PROVIDED INFORMATION:
──────────────────────────────
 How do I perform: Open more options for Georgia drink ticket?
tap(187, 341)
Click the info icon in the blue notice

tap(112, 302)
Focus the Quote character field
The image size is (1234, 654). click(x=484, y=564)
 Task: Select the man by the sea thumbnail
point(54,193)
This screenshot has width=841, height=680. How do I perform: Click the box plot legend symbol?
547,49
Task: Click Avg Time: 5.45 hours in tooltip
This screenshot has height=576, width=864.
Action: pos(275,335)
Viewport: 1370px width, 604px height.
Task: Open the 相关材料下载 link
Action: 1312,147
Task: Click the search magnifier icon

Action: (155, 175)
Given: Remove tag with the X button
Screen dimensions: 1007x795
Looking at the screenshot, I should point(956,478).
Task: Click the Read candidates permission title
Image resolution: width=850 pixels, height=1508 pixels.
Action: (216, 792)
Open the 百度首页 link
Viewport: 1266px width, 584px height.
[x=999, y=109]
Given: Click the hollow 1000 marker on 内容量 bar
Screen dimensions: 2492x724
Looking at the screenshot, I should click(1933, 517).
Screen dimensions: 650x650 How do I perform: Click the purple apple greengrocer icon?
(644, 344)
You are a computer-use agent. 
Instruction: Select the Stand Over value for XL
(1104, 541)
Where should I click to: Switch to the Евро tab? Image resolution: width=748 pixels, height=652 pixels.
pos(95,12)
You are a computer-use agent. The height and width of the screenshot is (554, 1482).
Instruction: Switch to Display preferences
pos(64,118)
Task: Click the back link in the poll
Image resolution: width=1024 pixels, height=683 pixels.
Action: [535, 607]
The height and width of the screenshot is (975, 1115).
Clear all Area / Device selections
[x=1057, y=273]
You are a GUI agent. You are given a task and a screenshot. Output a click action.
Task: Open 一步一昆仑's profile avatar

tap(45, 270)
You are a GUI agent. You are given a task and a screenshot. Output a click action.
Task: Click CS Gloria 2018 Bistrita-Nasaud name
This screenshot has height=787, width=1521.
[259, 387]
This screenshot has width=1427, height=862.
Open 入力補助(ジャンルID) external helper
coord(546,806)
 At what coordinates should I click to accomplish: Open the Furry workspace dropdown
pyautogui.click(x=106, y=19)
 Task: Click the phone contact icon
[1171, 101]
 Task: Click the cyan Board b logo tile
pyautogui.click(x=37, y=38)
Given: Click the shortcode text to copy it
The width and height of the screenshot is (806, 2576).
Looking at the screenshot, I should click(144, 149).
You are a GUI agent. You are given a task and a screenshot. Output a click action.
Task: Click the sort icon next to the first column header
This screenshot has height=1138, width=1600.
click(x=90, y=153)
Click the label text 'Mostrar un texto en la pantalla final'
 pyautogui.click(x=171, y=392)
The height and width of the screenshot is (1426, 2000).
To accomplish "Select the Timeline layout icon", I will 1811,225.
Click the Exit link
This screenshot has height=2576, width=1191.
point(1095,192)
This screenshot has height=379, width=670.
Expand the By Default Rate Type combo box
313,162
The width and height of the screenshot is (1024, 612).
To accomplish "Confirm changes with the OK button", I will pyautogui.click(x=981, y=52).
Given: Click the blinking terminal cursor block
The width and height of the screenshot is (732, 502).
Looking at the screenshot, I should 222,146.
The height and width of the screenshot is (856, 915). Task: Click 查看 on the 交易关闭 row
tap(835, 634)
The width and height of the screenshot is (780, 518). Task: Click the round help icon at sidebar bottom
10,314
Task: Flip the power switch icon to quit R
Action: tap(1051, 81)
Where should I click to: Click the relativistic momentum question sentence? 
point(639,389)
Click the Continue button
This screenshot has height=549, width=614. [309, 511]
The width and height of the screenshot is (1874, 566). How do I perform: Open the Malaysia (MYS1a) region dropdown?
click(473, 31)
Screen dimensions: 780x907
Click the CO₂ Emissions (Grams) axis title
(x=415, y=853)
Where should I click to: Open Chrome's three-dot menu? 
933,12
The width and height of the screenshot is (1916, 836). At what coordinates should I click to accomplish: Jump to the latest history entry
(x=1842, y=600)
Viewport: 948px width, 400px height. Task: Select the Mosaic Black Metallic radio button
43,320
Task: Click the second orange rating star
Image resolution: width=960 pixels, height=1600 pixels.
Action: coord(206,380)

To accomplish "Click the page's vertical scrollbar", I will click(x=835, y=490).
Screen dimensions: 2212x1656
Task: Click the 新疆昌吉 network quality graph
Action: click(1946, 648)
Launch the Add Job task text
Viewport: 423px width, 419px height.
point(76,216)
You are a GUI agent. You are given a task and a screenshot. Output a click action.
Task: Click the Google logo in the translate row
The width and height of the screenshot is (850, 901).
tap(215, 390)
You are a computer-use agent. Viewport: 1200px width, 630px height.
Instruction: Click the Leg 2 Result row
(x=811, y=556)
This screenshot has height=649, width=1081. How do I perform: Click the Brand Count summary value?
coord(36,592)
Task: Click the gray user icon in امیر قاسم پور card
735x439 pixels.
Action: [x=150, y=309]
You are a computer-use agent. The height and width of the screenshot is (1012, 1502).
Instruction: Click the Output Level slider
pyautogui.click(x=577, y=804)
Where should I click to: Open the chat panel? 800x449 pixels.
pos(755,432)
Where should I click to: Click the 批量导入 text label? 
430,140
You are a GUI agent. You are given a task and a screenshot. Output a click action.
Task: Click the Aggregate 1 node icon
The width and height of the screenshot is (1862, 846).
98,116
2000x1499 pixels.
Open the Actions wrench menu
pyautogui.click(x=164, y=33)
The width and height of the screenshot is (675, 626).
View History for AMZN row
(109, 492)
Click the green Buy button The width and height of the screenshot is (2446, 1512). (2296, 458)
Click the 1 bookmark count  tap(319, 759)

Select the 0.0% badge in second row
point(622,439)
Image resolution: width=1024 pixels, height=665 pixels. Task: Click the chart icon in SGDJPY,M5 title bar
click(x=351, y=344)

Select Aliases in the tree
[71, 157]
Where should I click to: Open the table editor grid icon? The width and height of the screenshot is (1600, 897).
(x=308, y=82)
──────────────────────────────
WRITTEN INSTRUCTION: Copy out the items above line for line, with nothing altered.

THE SOLUTION:
 How do I perform: Open more options for Georgia drink ticket?
tap(187, 341)
Click the info icon in the blue notice

tap(112, 302)
Focus the Quote character field
The image size is (1234, 654). click(x=484, y=564)
 Task: Select the man by the sea thumbnail
point(54,193)
This screenshot has width=841, height=680. How do I perform: Click the box plot legend symbol?
547,49
Task: Click Avg Time: 5.45 hours in tooltip
This screenshot has height=576, width=864.
Action: pos(275,335)
Viewport: 1370px width, 604px height.
Task: Open the 相关材料下载 link
Action: 1312,147
Task: Click the search magnifier icon

Action: (155, 175)
Given: Remove tag with the X button
Screen dimensions: 1007x795
Looking at the screenshot, I should point(956,478).
Task: Click the Read candidates permission title
Image resolution: width=850 pixels, height=1508 pixels.
Action: (216, 792)
Open the 百度首页 link
Viewport: 1266px width, 584px height.
[x=999, y=109]
Given: Click the hollow 1000 marker on 内容量 bar
Screen dimensions: 2492x724
Looking at the screenshot, I should click(1933, 517).
Screen dimensions: 650x650 How do I perform: Click the purple apple greengrocer icon?
(644, 344)
You are a computer-use agent. 
Instruction: Select the Stand Over value for XL
(1104, 541)
Where should I click to: Switch to the Евро tab? Image resolution: width=748 pixels, height=652 pixels.
pos(95,12)
You are a computer-use agent. The height and width of the screenshot is (554, 1482).
Instruction: Switch to Display preferences
pos(64,118)
Task: Click the back link in the poll
Image resolution: width=1024 pixels, height=683 pixels.
Action: [535, 607]
The height and width of the screenshot is (975, 1115).
Clear all Area / Device selections
[x=1057, y=273]
You are a GUI agent. You are given a task and a screenshot. Output a click action.
Task: Open 一步一昆仑's profile avatar

tap(45, 270)
You are a GUI agent. You are given a task and a screenshot. Output a click action.
Task: Click CS Gloria 2018 Bistrita-Nasaud name
This screenshot has height=787, width=1521.
[259, 387]
This screenshot has width=1427, height=862.
Open 入力補助(ジャンルID) external helper
coord(546,806)
 At what coordinates should I click to accomplish: Open the Furry workspace dropdown
pyautogui.click(x=106, y=19)
 Task: Click the phone contact icon
[1171, 101]
 Task: Click the cyan Board b logo tile
pyautogui.click(x=37, y=38)
Given: Click the shortcode text to copy it
The width and height of the screenshot is (806, 2576).
Looking at the screenshot, I should click(144, 149).
You are a GUI agent. You are given a task and a screenshot. Output a click action.
Task: Click the sort icon next to the first column header
This screenshot has height=1138, width=1600.
click(x=90, y=153)
Click the label text 'Mostrar un texto en la pantalla final'
 pyautogui.click(x=171, y=392)
The height and width of the screenshot is (1426, 2000).
To accomplish "Select the Timeline layout icon", I will 1811,225.
Click the Exit link
This screenshot has height=2576, width=1191.
point(1095,192)
This screenshot has height=379, width=670.
Expand the By Default Rate Type combo box
313,162
The width and height of the screenshot is (1024, 612).
To accomplish "Confirm changes with the OK button", I will pyautogui.click(x=981, y=52).
Given: Click the blinking terminal cursor block
The width and height of the screenshot is (732, 502).
Looking at the screenshot, I should 222,146.
The height and width of the screenshot is (856, 915). Task: Click 查看 on the 交易关闭 row
tap(835, 634)
The width and height of the screenshot is (780, 518). Task: Click the round help icon at sidebar bottom
10,314
Task: Flip the power switch icon to quit R
Action: tap(1051, 81)
Where should I click to: Click the relativistic momentum question sentence? 
point(639,389)
Click the Continue button
This screenshot has height=549, width=614. [309, 511]
The width and height of the screenshot is (1874, 566). How do I perform: Open the Malaysia (MYS1a) region dropdown?
click(473, 31)
Screen dimensions: 780x907
Click the CO₂ Emissions (Grams) axis title
(x=415, y=853)
Where should I click to: Open Chrome's three-dot menu? 
933,12
The width and height of the screenshot is (1916, 836). At what coordinates should I click to accomplish: Jump to the latest history entry
(x=1842, y=600)
Viewport: 948px width, 400px height. Task: Select the Mosaic Black Metallic radio button
43,320
Task: Click the second orange rating star
Image resolution: width=960 pixels, height=1600 pixels.
Action: coord(206,380)

To accomplish "Click the page's vertical scrollbar", I will click(x=835, y=490).
Screen dimensions: 2212x1656
Task: Click the 新疆昌吉 network quality graph
Action: click(1946, 648)
Launch the Add Job task text
Viewport: 423px width, 419px height.
point(76,216)
You are a GUI agent. You are given a task and a screenshot. Output a click action.
Task: Click the Google logo in the translate row
The width and height of the screenshot is (850, 901).
tap(215, 390)
You are a computer-use agent. Viewport: 1200px width, 630px height.
Instruction: Click the Leg 2 Result row
(x=811, y=556)
This screenshot has height=649, width=1081. How do I perform: Click the Brand Count summary value?
coord(36,592)
Task: Click the gray user icon in امیر قاسم پور card
735x439 pixels.
Action: [x=150, y=309]
You are a computer-use agent. The height and width of the screenshot is (1012, 1502).
Instruction: Click the Output Level slider
pyautogui.click(x=577, y=804)
Where should I click to: Open the chat panel? 800x449 pixels.
pos(755,432)
Where should I click to: Click the 批量导入 text label? 
430,140
You are a GUI agent. You are given a task and a screenshot. Output a click action.
Task: Click the Aggregate 1 node icon
The width and height of the screenshot is (1862, 846).
98,116
2000x1499 pixels.
Open the Actions wrench menu
pyautogui.click(x=164, y=33)
The width and height of the screenshot is (675, 626).
View History for AMZN row
(109, 492)
Click the green Buy button The width and height of the screenshot is (2446, 1512). (2296, 458)
Click the 1 bookmark count  tap(319, 759)

Select the 0.0% badge in second row
point(622,439)
Image resolution: width=1024 pixels, height=665 pixels. Task: Click the chart icon in SGDJPY,M5 title bar
click(x=351, y=344)

Select Aliases in the tree
[71, 157]
Where should I click to: Open the table editor grid icon? The width and height of the screenshot is (1600, 897).
(x=308, y=82)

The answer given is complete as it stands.